In the 2015 sale of Kythera to Allergan, David, who’d already sold thousands of shares, grossed $30 million, Leonard $50 million and Arch $120 million. David says he’d been calling Leonard constantly for advice. With Kythera off the table, they could be back together at the same firm. Leonard took over as chief executive and chairman of Unity in 2016 (David describes it as “a relief”) and promptly raised $151 million from investors, including Arch and WuXi PharmaTech, a giant Chinese drug-research outsourcer. Unity raised another $60 million before its IPO; Unity execs say public investors were eager to participate. Still, the stock has dropped by 20 percent since it was listed on Nasdaq.
There’s a good reason for the scepticism, no matter how cool Unity’s science is: Investors have been hoodwinked by anti-ageing science before. In 2007, a company called Sirtris went public based on the hype around anti-ageing compounds related to red wine. GlaxoSmithKline bought Sirtris for $720 million in 2008, but it never resulted in any drugs and was shut down in 2013.
Then, two years ago, Samumed, a San Diego anti-ageing company, managed to raise $320 million at a valuation as high as $12 billion and to secure a Forbes cover. Its anti-ageing drugs have yet to live up to expectations. Unity, priced at a 20th of that, is certainly cheap by comparison. The executives have skin in the game: David owns some $50 million worth of the company and Leonard $30 million.

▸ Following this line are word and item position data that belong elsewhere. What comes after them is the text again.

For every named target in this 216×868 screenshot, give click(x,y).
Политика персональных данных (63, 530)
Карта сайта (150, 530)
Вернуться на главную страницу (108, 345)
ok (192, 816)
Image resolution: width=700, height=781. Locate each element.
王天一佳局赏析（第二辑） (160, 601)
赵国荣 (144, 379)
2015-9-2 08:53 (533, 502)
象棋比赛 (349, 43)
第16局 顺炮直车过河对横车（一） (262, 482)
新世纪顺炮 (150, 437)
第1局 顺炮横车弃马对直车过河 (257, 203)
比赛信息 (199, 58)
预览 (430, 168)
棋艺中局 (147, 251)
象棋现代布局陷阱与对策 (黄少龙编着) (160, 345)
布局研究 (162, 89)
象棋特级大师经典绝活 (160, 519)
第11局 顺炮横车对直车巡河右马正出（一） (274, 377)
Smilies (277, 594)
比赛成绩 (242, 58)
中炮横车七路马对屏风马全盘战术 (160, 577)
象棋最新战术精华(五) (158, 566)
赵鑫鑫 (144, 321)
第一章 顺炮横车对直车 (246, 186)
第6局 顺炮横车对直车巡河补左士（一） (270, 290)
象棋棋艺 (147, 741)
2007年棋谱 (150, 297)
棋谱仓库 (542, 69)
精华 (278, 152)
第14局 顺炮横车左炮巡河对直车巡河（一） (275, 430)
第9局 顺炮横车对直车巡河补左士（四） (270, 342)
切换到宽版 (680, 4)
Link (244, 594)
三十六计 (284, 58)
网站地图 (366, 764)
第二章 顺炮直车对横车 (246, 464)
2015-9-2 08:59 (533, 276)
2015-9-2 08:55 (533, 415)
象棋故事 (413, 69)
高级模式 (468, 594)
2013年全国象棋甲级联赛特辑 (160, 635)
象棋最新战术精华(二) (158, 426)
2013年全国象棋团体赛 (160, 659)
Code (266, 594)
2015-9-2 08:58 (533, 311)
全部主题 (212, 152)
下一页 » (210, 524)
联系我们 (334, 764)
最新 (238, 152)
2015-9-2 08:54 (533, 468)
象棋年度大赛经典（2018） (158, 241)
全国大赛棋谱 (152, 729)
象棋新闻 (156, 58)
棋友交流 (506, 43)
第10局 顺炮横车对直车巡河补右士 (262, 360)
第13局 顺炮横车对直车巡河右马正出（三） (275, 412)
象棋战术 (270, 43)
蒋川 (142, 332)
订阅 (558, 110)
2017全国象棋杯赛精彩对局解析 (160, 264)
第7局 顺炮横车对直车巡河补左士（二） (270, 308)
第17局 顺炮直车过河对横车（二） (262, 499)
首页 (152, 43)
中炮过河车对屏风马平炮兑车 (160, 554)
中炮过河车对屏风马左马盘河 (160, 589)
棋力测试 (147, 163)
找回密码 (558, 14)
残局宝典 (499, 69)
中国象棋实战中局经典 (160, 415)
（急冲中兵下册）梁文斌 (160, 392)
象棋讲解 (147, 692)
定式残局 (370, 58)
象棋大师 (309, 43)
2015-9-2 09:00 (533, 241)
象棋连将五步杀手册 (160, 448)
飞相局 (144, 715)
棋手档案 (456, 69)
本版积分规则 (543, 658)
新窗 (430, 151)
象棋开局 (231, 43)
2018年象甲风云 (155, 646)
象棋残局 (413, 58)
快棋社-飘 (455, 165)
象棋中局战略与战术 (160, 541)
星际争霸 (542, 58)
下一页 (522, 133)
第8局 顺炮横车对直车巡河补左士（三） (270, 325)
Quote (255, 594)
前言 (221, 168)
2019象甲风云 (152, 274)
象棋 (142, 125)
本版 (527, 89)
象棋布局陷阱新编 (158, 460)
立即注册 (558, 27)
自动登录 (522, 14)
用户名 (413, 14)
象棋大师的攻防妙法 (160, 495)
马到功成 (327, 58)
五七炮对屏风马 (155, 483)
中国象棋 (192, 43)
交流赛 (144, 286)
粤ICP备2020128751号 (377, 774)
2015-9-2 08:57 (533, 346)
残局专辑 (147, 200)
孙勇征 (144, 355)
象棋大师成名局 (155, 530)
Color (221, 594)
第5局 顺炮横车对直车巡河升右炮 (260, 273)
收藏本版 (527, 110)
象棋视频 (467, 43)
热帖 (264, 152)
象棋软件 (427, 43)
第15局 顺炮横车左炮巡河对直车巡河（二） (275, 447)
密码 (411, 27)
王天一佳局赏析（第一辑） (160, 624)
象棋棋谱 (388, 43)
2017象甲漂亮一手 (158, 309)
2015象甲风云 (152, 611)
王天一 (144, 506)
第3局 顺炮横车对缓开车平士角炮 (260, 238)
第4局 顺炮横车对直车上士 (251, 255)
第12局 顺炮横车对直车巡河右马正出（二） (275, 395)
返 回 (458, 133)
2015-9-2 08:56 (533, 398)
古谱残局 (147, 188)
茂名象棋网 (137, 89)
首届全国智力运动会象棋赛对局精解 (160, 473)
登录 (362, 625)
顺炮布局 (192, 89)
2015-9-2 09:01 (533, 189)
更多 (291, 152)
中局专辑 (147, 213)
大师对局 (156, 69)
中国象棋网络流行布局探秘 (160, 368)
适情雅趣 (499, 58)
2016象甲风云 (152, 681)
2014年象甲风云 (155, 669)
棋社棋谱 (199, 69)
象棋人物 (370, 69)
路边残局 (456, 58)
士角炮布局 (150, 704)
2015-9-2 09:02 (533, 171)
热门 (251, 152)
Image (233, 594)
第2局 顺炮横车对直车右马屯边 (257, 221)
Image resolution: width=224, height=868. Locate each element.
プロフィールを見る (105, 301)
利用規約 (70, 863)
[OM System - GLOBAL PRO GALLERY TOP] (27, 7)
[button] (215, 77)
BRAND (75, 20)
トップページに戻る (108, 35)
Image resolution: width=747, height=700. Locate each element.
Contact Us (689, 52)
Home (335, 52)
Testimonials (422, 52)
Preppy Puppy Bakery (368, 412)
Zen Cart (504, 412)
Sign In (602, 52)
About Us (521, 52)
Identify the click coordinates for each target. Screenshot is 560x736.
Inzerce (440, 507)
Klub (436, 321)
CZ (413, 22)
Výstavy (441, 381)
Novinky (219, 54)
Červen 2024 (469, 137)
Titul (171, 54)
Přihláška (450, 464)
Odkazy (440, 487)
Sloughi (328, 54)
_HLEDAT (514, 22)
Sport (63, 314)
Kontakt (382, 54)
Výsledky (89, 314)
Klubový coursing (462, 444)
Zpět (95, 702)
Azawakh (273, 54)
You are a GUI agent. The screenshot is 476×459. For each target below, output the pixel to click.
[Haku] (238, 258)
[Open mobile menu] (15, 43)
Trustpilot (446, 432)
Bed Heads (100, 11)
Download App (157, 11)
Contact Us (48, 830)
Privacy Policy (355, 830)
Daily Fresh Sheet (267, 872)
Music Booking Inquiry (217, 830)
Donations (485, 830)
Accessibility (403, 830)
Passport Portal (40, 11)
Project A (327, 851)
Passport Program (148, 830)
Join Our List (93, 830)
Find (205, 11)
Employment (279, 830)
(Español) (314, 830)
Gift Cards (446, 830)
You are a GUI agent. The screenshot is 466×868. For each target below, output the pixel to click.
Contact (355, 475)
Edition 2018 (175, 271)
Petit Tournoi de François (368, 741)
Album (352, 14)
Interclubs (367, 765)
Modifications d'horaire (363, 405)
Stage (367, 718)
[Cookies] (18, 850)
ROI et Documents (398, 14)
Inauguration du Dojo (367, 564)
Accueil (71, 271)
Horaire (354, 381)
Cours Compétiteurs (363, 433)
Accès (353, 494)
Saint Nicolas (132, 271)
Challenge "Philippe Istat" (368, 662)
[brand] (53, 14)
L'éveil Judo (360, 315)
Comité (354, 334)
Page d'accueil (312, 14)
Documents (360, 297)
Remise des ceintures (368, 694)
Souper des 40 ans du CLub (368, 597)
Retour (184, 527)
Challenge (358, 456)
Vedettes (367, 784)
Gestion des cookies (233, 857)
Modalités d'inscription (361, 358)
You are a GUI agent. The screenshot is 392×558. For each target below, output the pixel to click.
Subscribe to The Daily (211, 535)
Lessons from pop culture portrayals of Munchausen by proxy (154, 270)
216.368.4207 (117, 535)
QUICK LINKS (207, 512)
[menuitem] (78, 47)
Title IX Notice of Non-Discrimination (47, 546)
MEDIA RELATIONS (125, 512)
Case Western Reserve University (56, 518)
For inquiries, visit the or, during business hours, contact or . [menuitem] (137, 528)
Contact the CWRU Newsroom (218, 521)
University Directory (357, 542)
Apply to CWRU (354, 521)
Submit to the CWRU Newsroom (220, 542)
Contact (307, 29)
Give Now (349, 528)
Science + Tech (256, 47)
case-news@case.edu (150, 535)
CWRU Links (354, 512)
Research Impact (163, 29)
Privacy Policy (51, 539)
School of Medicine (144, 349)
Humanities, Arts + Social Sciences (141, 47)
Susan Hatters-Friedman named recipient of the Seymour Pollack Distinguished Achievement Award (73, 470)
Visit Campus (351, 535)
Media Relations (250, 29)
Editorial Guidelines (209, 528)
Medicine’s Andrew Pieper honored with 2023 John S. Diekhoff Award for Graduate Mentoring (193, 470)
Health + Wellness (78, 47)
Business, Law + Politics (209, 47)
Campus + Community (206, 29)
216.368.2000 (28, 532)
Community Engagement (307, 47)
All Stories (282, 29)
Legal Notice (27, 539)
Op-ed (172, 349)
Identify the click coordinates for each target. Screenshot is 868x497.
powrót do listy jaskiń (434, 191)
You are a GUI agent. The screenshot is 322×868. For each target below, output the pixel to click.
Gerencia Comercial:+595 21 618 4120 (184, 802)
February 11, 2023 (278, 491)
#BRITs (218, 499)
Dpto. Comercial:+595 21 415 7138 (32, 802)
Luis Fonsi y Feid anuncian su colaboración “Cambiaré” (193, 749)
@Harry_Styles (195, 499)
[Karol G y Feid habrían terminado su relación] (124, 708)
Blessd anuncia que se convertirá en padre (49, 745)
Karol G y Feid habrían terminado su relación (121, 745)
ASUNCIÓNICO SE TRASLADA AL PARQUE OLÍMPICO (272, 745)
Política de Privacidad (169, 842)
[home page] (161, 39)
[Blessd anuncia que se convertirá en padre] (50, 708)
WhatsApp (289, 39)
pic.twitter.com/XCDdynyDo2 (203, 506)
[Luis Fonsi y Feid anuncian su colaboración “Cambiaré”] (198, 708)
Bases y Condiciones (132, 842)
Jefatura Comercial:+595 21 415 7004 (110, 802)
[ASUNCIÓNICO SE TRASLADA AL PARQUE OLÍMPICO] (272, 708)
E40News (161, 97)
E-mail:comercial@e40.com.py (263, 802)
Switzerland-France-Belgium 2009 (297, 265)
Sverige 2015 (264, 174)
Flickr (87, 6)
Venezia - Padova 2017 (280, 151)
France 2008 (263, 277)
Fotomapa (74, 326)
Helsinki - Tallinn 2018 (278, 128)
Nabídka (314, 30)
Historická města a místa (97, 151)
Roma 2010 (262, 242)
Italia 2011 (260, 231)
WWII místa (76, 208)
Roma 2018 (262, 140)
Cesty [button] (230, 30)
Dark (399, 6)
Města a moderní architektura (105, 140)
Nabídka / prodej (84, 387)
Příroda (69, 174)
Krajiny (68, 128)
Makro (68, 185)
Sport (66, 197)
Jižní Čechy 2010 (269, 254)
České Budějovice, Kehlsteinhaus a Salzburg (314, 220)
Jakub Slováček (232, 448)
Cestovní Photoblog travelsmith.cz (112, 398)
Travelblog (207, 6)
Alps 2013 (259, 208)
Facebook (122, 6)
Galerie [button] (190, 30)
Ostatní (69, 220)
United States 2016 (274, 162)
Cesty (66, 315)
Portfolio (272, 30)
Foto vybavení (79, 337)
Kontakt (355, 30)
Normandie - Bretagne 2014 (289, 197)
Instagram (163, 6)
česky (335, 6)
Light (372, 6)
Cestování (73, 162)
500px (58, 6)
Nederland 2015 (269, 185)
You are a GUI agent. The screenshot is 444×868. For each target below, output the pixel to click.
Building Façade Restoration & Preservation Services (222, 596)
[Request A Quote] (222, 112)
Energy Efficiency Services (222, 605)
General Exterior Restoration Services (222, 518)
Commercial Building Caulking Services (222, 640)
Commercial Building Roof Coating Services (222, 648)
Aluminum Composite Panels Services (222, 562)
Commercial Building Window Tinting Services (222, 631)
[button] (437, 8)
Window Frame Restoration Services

Unity needs to show that a medicine can have a clear effect in humans. Its first attempt, UBX0101, will target arthritis. When cartilage has been taken from patients during knee-replacement surgery, the medicine has helped it regrow in a dish. Now, in the first human test, it will be injected into the knees of 30 patients, who will fill out surveys about how much pain they feel, have fluid removed from their knees and undergo MRI scans. They’ll be compared with ten patients who will get a placebo injection. Any signs that the drug is making patients better will be seen as a reason to move into further studies. Unity expects to enter two more drugs into human studies by the end of next year. Candidate diseases include glaucoma, where killing senescent cells seems to lower the pressure that builds up in the eye, and lung dis¬eases, where it may coax lung cells to stop making scarred, fibrous tissue. Unity has raised so much money precisely because its executives know it may take multiple tries to find a medicine. It’s not known what the risks of killing senescent cells are; it’s possible they could include, for instance, slower wound healing. There’s no way to know until human tests begin.
Drug development is merciless, but that’s not stopping David from thinking even bigger. As Leonard builds a company around him, David is regularly meeting with a team of five in his office—which lacks a desk but has a mountain bike hanging by the window—talking about other types of potential technologies that could make ageing less painful. “There’s enough to keep me busy for the next ten years,” he says.